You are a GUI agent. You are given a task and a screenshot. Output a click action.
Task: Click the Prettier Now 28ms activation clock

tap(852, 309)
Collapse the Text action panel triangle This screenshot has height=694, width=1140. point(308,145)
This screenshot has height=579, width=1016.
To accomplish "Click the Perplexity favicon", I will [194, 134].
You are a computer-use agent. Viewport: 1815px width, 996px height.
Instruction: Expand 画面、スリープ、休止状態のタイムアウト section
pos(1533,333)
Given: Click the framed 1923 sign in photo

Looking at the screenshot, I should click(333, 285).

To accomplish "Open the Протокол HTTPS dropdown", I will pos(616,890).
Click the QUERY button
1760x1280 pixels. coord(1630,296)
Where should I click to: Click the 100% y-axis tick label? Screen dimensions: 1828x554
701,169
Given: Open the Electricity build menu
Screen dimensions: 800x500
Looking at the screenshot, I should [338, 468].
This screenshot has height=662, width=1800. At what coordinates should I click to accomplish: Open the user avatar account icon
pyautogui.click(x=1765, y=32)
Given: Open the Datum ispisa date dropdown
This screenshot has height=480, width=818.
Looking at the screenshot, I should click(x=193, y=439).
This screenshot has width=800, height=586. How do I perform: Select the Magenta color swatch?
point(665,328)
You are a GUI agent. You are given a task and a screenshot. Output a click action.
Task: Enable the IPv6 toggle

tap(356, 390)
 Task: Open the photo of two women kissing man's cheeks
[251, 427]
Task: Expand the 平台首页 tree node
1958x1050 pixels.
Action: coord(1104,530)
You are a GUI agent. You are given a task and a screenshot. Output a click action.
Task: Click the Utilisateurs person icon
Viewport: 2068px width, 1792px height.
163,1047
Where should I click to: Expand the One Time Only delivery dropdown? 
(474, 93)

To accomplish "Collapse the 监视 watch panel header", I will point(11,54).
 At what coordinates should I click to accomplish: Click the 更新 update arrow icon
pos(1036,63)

What this task involves: Reproduce all lines from the records above that include the word "will".

Response area:
To accomplish "Click the Perplexity favicon", I will [194, 134].
To accomplish "Open the Протокол HTTPS dropdown", I will pos(616,890).
To accomplish "Collapse the 监视 watch panel header", I will point(11,54).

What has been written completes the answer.